Screenshot grounding data
━━━━━━━━
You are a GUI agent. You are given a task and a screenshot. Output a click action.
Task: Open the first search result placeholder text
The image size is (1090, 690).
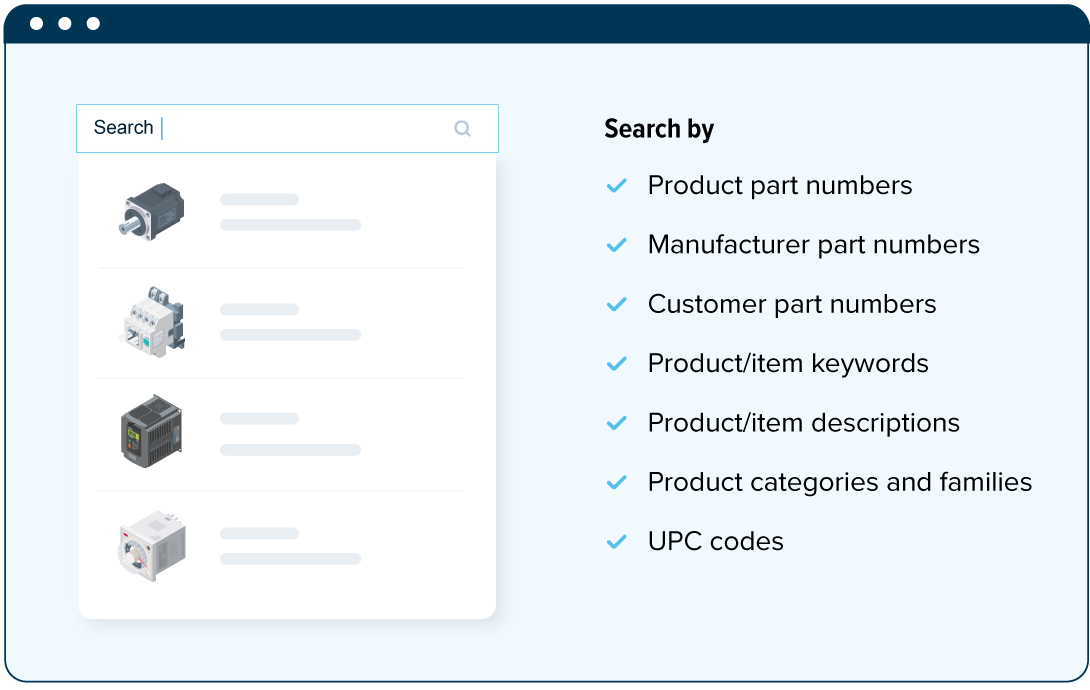pos(290,212)
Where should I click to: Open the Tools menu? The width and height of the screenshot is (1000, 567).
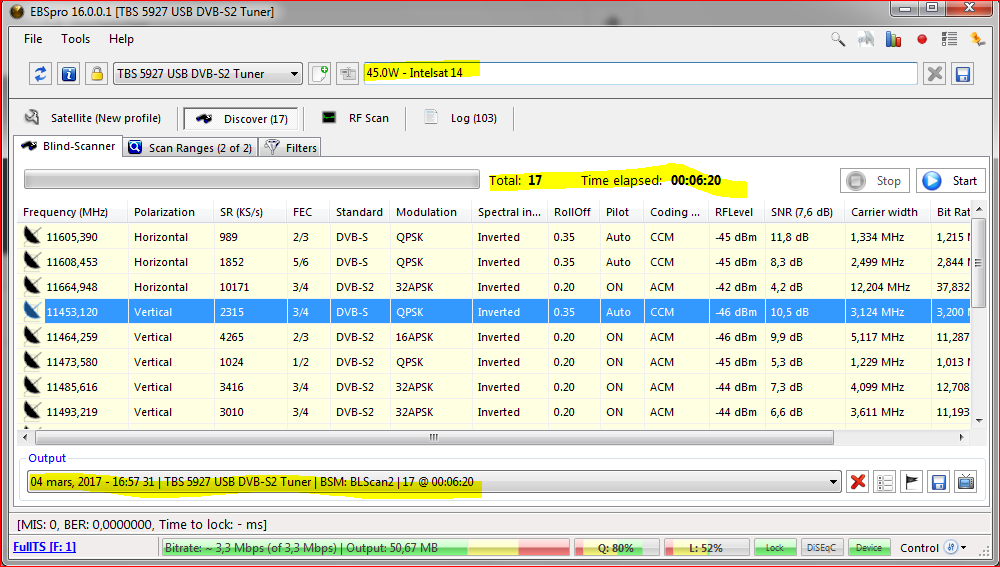(x=75, y=39)
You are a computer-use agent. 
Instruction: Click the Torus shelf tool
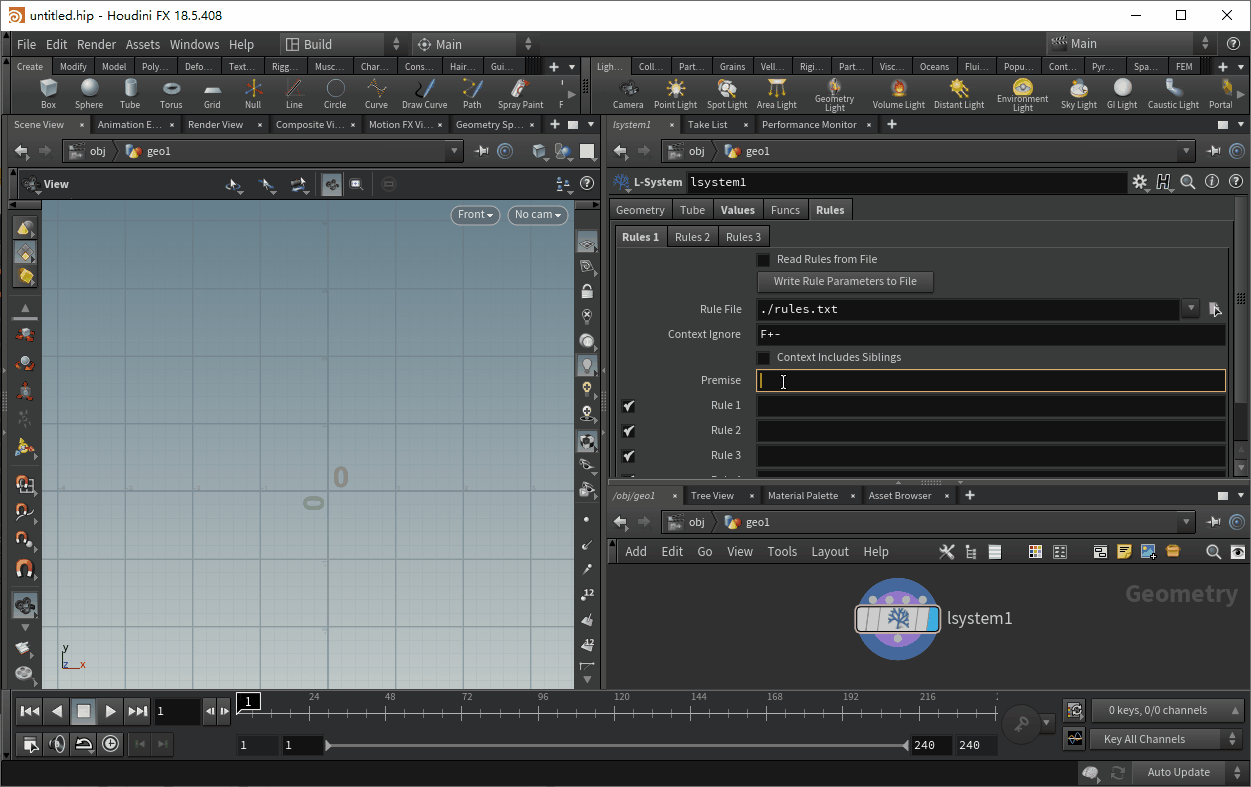(x=171, y=93)
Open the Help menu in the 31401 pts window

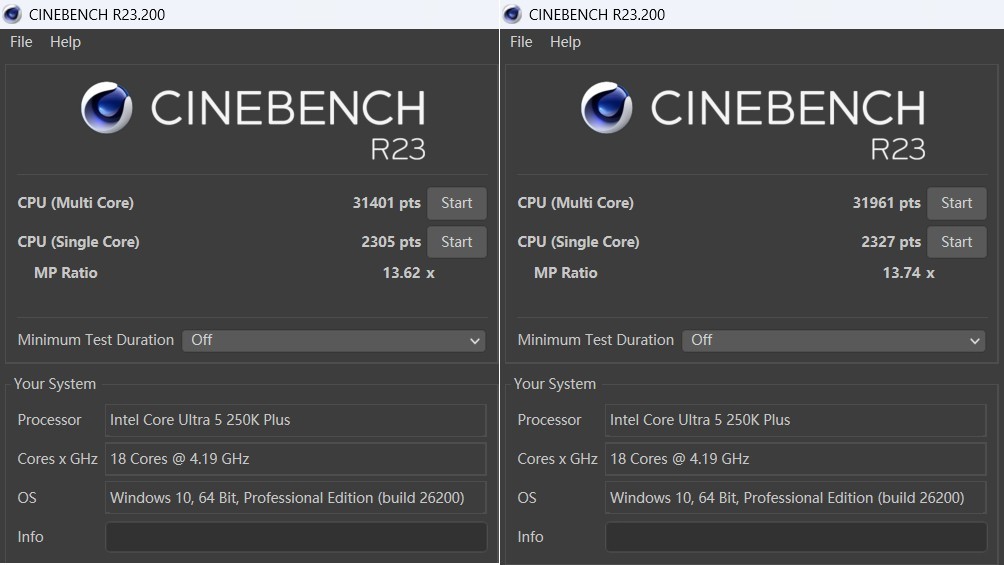point(65,42)
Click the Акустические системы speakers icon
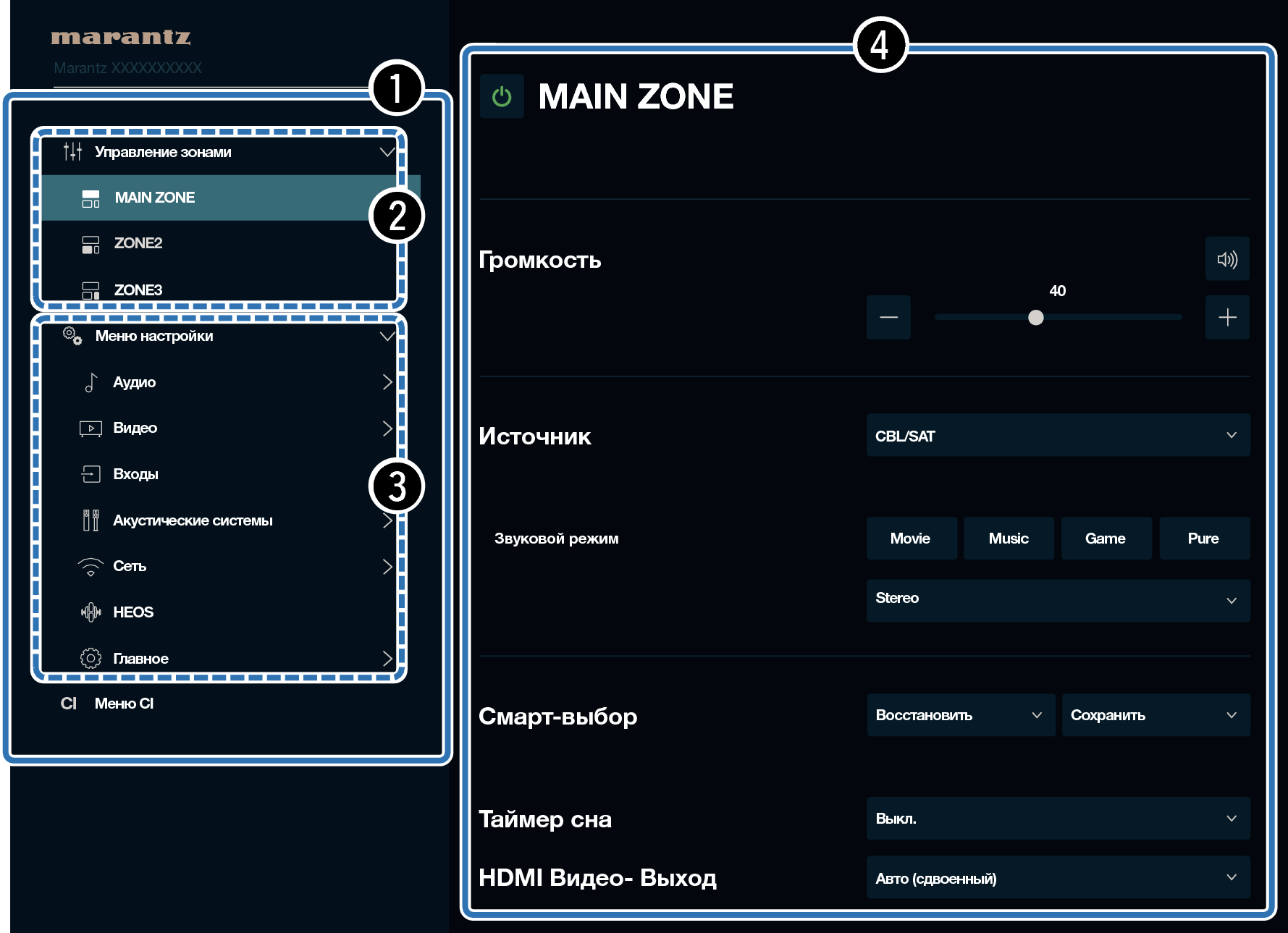This screenshot has height=933, width=1288. (91, 520)
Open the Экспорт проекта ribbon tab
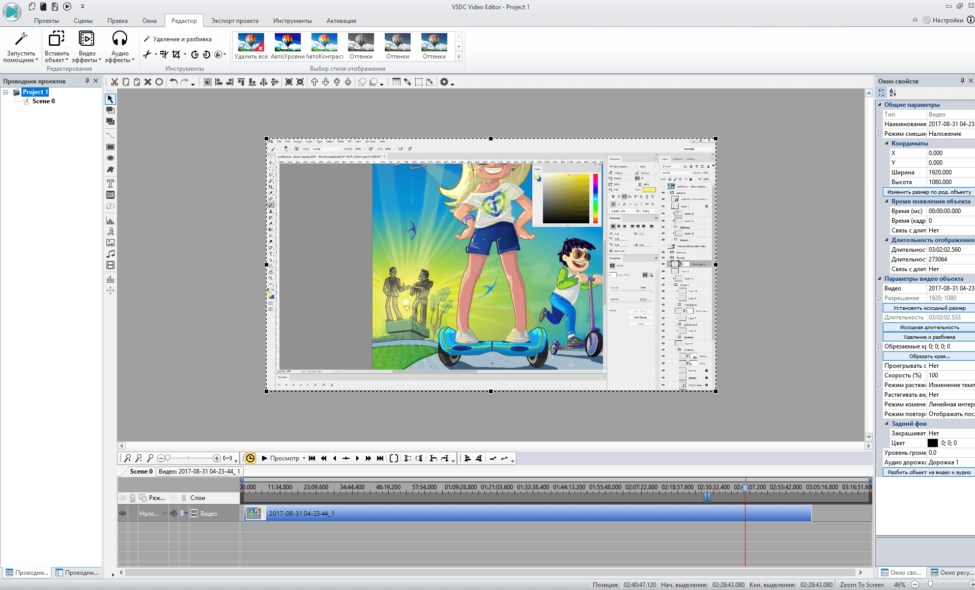Image resolution: width=975 pixels, height=590 pixels. [x=234, y=20]
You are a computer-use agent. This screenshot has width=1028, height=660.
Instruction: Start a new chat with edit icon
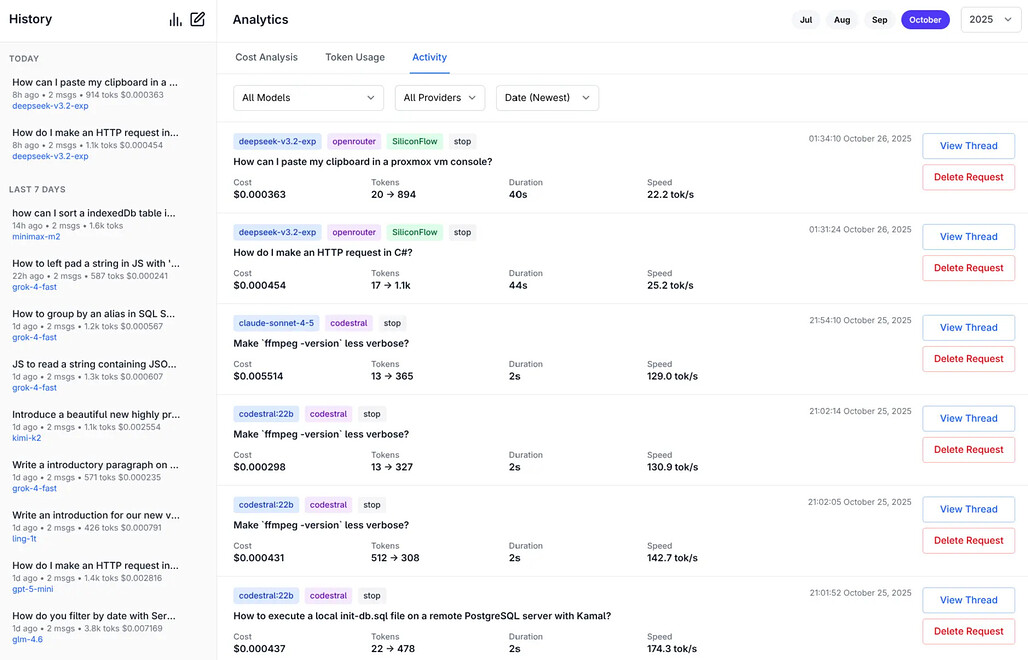point(197,19)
━━━━━━━━
▶ ACTION ITEM: Write the records out in full, word for word; leave every picture behind.

▶ REPLY:
You are a GUI agent. You are given a task and a screenshot. Output a click action.
Task: Open the first search result placeholder text
The image size is (1090, 690).
pos(290,212)
Where should I click to: Open the Tools menu? The width and height of the screenshot is (1000, 567).
(x=75, y=39)
You are a computer-use agent. 
Instruction: Click the Torus shelf tool
(x=171, y=93)
Open the Help menu in the 31401 pts window

point(65,42)
Click the Акустические системы speakers icon
This screenshot has height=933, width=1288. (91, 520)
Open the Экспорт проекта ribbon tab
Image resolution: width=975 pixels, height=590 pixels. [x=234, y=20]
You are a computer-use agent. This screenshot has width=1028, height=660.
Instruction: Start a new chat with edit icon
point(197,19)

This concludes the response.